What to produce: Could you print the data word for word, from its very start down to the line containing "(x=76, y=72)", with both ends included?
## start Information given
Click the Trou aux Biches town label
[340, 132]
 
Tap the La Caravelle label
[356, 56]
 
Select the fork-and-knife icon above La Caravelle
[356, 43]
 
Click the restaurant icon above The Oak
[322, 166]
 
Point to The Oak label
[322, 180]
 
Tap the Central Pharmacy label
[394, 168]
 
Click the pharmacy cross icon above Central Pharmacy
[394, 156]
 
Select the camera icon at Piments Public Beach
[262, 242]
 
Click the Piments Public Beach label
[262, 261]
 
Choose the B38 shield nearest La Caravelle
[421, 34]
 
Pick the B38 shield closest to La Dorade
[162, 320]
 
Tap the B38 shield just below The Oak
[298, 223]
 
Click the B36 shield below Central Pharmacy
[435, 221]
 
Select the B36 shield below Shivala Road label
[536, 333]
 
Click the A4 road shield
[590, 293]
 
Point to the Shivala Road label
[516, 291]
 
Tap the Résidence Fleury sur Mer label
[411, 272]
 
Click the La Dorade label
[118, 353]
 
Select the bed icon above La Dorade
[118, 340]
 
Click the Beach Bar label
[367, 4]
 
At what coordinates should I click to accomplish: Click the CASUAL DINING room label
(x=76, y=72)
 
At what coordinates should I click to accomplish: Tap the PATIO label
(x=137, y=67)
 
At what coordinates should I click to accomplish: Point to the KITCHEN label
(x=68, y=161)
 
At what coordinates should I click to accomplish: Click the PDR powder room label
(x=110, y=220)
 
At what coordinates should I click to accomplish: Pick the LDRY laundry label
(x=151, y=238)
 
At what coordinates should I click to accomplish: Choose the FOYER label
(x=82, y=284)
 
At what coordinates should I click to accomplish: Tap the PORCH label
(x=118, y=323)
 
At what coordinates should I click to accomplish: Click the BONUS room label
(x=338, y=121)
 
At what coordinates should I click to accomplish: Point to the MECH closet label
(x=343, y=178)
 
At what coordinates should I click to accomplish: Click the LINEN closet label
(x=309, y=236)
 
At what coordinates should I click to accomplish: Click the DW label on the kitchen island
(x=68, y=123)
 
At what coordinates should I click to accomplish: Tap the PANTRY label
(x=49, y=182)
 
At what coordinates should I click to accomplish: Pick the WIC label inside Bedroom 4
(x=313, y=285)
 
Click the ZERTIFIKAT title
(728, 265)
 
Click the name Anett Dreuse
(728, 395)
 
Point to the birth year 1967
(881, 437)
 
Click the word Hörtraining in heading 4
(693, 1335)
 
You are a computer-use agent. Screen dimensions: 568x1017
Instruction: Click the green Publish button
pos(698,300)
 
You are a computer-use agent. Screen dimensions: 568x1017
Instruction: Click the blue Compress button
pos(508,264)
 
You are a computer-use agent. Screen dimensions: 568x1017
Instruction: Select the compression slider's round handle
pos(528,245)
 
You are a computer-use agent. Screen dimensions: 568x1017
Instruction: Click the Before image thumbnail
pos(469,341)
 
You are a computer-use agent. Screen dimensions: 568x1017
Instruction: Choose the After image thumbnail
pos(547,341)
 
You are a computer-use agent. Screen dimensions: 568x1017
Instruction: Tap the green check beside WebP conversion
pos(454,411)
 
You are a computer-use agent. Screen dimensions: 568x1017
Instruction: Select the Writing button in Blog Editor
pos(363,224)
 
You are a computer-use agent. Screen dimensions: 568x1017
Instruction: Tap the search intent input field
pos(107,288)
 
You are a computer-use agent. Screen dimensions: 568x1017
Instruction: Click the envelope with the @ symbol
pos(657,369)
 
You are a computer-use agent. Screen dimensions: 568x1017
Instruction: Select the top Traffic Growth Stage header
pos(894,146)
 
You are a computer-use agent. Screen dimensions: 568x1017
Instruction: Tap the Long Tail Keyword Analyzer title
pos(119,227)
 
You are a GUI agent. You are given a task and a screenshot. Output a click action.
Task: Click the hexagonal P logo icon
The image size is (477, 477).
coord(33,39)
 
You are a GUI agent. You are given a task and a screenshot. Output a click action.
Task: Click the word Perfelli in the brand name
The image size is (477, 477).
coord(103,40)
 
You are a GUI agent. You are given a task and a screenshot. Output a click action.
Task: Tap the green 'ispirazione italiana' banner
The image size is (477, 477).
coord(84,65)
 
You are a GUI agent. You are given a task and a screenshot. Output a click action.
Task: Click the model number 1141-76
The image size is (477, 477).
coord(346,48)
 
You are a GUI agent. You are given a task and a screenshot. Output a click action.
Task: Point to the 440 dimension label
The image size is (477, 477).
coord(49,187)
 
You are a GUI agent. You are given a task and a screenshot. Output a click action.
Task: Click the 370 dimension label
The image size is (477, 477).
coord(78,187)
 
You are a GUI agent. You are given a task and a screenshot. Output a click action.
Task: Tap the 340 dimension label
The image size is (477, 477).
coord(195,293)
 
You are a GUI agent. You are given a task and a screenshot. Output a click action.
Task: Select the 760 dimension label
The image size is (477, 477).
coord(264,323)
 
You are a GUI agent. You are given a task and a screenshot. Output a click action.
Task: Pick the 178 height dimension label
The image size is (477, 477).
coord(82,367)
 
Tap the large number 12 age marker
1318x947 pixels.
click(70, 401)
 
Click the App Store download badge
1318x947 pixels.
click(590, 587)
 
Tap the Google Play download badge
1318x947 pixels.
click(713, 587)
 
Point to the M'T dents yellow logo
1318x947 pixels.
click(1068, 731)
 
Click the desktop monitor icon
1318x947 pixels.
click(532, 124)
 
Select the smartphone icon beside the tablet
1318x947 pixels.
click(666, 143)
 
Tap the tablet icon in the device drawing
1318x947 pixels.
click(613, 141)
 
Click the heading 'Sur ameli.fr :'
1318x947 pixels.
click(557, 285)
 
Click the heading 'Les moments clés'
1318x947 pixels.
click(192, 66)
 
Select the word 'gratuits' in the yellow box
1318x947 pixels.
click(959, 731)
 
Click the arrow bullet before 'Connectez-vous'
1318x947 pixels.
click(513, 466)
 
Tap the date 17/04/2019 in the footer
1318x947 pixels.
## end Information given
Correct response:
Click the Trou aux Biches town label
[340, 132]
 
Tap the La Caravelle label
[356, 56]
 
Select the fork-and-knife icon above La Caravelle
[356, 43]
 
Click the restaurant icon above The Oak
[322, 166]
 
Point to The Oak label
[322, 180]
 
Tap the Central Pharmacy label
[394, 168]
 
Click the pharmacy cross icon above Central Pharmacy
[394, 156]
 
Select the camera icon at Piments Public Beach
[262, 242]
 
Click the Piments Public Beach label
[262, 261]
 
Choose the B38 shield nearest La Caravelle
[421, 34]
 
Pick the B38 shield closest to La Dorade
[162, 320]
 
Tap the B38 shield just below The Oak
[298, 223]
 
Click the B36 shield below Central Pharmacy
[435, 221]
 
Select the B36 shield below Shivala Road label
[536, 333]
 
Click the A4 road shield
[590, 293]
 
Point to the Shivala Road label
[516, 291]
 
Tap the Résidence Fleury sur Mer label
[411, 272]
 
Click the La Dorade label
[118, 353]
 
Select the bed icon above La Dorade
[118, 340]
 
Click the Beach Bar label
[367, 4]
 
At what coordinates should I click to accomplish: Click the CASUAL DINING room label
(x=76, y=72)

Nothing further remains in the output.